The patent landscape shows a gradual increase in the number of patents filed in this domain until 2017, with an average growth rate of 20.7% per year. The majority of research has been carried out in China, the United States, Japan, South Korea and Germany, with China leading the way in sodium-ion batteries.

In 2015, Faradion, a leading player providing the next-generation low-cost materials employed in sodium-ion batteries, collaborated with Sharp Corporation, a leading global specialist in solar energy solutions, filing three patents relating to energy storage systems for small renewable energy harvesting and power generation.

In 2017, several new entrants such as Ningbo Jidianxin New Material Technology, Suzhou Sichuangyuanbo Electronic Technology, Dongguan Jiaqian New Mat Technology and China Electronic New Energy Research Institute filed patents mainly relating to electrode and electrolyte materials in sodium-ion batteries.

Patent literature in this domain reveals how research is targeting the use of carbonaceous materials such as hard carbon and graphene for making sodium-ion battery anodes. These patents also disclosed the use of other materials like transition metal oxides, transition metal sulfides, transition metal phosphides, binary-metallic compounds, organic compounds and metallic sodium.

Since 2008 a significant number of patents have been filed for improving sodiation and desodiation mechanisms as well as the electrochemical performance of such materials. While a few patents initially disclosed the use of metallic sodium as an anode material, due to several technical challenges such as dendrite formation, high reactivity and an unstable passivation layer, its use is no longer preferable.

Most patents disclosed the use of sodiated transition metal oxides for making sodium-ion battery cathodes. Among all electrolyte materials, organic electrolytes were prevalent, often using propylene carbonate and ethylene carbonate or a combination of both as organic solvent and sodium perchlorate and sodium hexafluorophosphate as salt. After 2004, solid electrolytes became the focus for sodium-ion batteries.
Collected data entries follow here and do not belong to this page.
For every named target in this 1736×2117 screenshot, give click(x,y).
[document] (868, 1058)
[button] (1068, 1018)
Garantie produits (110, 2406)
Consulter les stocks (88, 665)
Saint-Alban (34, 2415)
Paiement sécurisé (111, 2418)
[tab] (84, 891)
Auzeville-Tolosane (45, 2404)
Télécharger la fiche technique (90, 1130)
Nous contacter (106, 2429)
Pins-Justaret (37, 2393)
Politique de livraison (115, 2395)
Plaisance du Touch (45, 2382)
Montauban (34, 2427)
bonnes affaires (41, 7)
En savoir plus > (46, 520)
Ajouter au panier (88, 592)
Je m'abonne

IP filings also determine that nothing has replaced vinylene carbonate, fluoroethylene carbonate and transdifluoroethylene carbonate as additives in electrolytes. Materials such as polyethylene, polypropylene, polyvinyl chloride, polytetrafluoroethylene and glass fibre are used as separators, with glass fibre the most popular.

The most active players in this domain include:

• NGK insulators;
• Hitachi;
• Zhejiang University;
• Shaanxi University of Science and Technology;
• Central South University; and
• Yuasa battery.

Patent filings in this domain suggest that the major focus of all inventions lies in:

• improving electrode material properties;
• improving electrolyte conductivity;
• improving cycle performance charge and discharge;
• improving sodium-ion battery manufacturing methods;
• reducing dendrite formations; and
• improving the mechanical stability of solid electrolyte interphase layers.

As lithium-ion battery systems are likely to remain expensive, perhaps low-cost sodium-based systems are the way forward. Compared with other energy storage technologies, sodium-ion battery systems are a promising method for large-scale electricity storage because of their flexibility, high energy conversion efficiency and simple maintenance. Further, the growing availability of a wide range of materials promises greater opportunities in chemicals research relating to electrodes and electrolytes for sodium-ion batteries.

Faced with this prospect, the industry would be wise to address the following questions:

• Can sodium-ion batteries ensure a driving range of 500km to 1,000 km in electric vehicles?
• Can mass energy storage systems (eg, battery farms) leverage the low-cost sodium batteries?
• Can sodium-based batteries match the versatility of lithium-ion batteries?